[Records from a collection]
######
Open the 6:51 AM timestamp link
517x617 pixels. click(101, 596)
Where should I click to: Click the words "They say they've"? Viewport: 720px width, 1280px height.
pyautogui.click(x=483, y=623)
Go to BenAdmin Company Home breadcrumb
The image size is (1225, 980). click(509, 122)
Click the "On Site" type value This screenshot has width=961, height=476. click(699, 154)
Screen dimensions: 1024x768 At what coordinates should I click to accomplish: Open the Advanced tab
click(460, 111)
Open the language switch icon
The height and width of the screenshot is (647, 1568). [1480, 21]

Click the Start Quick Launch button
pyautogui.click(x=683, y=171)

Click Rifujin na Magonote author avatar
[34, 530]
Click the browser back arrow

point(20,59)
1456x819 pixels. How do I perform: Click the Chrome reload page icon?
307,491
######
Action item: Take the line with "Screen dimensions: 1024x768" and every line after it in the data, and please reproduce them exactly, leaving out all other lines.

Written answer:
Screen dimensions: 1024x768 At what coordinates should I click to accomplish: Open the Advanced tab
click(460, 111)
Open the language switch icon
The height and width of the screenshot is (647, 1568). [1480, 21]

Click the Start Quick Launch button
pyautogui.click(x=683, y=171)

Click Rifujin na Magonote author avatar
[34, 530]
Click the browser back arrow

point(20,59)
1456x819 pixels. How do I perform: Click the Chrome reload page icon?
307,491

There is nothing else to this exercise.